Gabo Champagne entame sa performance solo avec un air mélancolique joué au piano. Derrière iel, un écran. Le public y voit la projection d’un corps recroquevillé. Au fil de l’air joué par Gabo, la projection sera mise à mal, pixellisée, redoublée, déformée. Mise à mieux, peut-être, qui sait.
Tout en musique, en poésie et en mouvement, l’artiste entame un rituel à la fois doux et violent, comme une expiation des traumas issus de l’enfance.

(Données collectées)
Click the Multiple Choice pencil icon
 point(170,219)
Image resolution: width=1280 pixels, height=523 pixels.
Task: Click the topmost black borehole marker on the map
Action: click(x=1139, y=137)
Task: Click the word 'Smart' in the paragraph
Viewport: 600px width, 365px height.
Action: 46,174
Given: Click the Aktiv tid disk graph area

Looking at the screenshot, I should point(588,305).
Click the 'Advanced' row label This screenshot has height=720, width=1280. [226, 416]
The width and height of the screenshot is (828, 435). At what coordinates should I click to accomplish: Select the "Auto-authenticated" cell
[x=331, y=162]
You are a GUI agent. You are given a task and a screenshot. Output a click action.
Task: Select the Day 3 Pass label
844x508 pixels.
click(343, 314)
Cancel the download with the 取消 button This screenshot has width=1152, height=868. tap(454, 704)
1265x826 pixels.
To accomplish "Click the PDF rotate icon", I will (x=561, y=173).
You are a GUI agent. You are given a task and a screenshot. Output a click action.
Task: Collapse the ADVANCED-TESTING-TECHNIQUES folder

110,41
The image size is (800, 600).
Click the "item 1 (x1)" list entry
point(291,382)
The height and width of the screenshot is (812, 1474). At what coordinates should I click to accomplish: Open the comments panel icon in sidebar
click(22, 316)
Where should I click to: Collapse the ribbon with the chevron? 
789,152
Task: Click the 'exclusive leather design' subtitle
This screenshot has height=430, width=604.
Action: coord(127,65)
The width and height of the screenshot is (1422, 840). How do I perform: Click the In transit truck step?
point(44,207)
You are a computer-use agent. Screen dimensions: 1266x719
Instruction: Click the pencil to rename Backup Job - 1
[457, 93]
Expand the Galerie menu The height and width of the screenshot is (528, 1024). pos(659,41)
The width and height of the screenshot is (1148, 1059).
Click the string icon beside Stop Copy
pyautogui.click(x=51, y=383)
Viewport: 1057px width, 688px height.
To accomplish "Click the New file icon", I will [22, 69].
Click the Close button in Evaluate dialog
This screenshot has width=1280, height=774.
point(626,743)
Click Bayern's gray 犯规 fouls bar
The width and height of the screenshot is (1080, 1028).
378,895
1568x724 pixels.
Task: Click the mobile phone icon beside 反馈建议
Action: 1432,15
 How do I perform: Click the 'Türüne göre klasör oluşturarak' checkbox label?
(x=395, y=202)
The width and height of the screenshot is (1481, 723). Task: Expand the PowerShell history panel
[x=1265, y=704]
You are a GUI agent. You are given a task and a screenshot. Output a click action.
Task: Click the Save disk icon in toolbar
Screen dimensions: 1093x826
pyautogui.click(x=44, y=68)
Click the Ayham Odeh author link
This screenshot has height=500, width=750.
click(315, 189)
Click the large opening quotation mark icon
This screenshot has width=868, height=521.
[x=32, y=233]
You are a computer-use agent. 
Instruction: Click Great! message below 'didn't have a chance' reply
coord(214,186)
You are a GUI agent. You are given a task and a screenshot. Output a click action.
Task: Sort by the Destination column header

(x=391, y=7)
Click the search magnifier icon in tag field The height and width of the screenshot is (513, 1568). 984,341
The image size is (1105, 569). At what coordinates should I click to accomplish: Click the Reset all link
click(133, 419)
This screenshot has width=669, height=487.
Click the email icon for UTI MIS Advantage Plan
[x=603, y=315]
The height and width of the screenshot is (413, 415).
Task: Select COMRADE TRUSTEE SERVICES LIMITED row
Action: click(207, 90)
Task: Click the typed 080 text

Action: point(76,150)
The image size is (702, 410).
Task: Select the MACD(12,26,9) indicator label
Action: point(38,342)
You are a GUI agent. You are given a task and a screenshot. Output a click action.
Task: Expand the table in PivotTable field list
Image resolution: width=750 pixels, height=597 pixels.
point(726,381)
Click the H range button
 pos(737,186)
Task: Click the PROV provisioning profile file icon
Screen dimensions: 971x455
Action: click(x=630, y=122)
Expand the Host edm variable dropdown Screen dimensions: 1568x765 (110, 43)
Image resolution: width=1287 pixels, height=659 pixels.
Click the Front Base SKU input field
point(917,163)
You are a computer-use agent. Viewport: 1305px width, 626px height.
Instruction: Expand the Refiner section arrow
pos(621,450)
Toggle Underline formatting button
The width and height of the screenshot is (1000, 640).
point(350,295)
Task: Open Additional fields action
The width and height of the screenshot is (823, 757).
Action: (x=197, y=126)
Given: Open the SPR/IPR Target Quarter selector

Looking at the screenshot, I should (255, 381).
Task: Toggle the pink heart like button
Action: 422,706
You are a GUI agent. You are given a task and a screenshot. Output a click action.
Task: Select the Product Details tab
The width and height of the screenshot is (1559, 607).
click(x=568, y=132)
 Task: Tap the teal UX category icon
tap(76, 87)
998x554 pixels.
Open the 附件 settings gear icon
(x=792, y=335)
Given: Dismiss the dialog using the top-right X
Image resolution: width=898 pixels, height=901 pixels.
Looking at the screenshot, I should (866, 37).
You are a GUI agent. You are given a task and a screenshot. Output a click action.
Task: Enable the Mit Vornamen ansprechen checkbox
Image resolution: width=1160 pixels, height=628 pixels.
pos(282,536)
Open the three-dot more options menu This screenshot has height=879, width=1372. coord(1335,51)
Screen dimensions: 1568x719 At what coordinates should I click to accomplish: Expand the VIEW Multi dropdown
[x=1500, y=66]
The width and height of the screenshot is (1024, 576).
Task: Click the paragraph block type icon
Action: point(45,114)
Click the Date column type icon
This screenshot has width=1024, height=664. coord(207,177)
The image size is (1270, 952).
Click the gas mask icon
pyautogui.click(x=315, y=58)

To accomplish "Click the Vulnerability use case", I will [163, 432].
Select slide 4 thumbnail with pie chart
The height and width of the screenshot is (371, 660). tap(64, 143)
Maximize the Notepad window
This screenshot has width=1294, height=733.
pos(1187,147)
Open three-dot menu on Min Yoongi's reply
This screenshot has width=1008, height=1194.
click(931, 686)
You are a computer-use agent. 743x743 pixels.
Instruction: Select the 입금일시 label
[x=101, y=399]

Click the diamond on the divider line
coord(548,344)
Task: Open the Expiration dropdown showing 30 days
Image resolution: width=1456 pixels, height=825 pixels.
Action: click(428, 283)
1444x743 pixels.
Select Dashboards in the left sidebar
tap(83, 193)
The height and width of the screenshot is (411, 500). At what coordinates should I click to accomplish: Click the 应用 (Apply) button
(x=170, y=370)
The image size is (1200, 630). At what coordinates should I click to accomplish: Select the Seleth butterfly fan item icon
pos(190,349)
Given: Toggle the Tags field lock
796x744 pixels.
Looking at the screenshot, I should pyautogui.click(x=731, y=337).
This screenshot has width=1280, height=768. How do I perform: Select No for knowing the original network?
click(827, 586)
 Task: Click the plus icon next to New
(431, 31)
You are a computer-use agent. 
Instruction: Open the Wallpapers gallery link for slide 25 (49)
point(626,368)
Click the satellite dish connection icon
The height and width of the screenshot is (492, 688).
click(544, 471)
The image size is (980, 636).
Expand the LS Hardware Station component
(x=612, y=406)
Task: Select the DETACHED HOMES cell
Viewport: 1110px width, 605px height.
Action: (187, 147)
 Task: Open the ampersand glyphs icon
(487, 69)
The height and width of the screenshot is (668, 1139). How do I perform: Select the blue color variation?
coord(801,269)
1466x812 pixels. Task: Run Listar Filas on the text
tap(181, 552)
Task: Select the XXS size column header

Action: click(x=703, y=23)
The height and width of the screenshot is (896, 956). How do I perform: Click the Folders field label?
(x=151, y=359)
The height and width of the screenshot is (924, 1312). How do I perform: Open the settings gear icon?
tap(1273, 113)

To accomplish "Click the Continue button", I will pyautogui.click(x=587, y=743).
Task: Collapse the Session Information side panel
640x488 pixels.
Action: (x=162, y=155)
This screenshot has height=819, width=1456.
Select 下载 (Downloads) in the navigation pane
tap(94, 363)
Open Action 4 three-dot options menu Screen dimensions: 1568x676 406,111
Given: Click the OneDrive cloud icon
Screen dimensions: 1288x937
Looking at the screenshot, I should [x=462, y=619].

* [TÂCHES À RÉALISER]:
1 – Reproduisez le passage du texte sur la performance de Gabo Champagne qui commence à « Gabo Champagne entame » et se termine à « peut-être, qui sait. ».
2 – Reprenez la rédaction du texte sur la performance de Gabo Champagne à la suite de sa dernière phrase.

* [LISTE DES RÉPONSES]:
1 –
Gabo Champagne entame sa performance solo avec un air mélancolique joué au piano. Derrière iel, un écran. Le public y voit la projection d’un corps recroquevillé. Au fil de l’air joué par Gabo, la projection sera mise à mal, pixellisée, redoublée, déformée. Mise à mieux, peut-être, qui sait.

2 –
À l’aide d’archives vidéo et d’extraits de documentaire audio, l’œuvre de Champagne (re)met en scène l’enfance : la performance des genres normés par la famille hétéropatriarcale. Le goût pour les déguisements qui affirment d’ores et déjà qu’on aimerait être autre chose que ce que l’on est. Le rapport trouble entre une famille aimante, mais coincée dans son époque et ses biais, et un enfant qui sort des cases bien définies. La performance multidisciplinaire de Champagne fait usage des archives et du documentaire comme dans une enquête, récoltant peu à peu les indices de l’adulte que l’on deviendra, que l’on devenait déjà, à un âge précoce, sans le savoir. L’artiste en scène refait le parcours à l’envers, rebrousse le chemin du temps, avec sensibilité et lucidité. Iel se réapproprie cette histoire qui lui a échappé, qui nous échappe tous.tes, pour y retracer les dérapages, les détours et les éclats de lumière.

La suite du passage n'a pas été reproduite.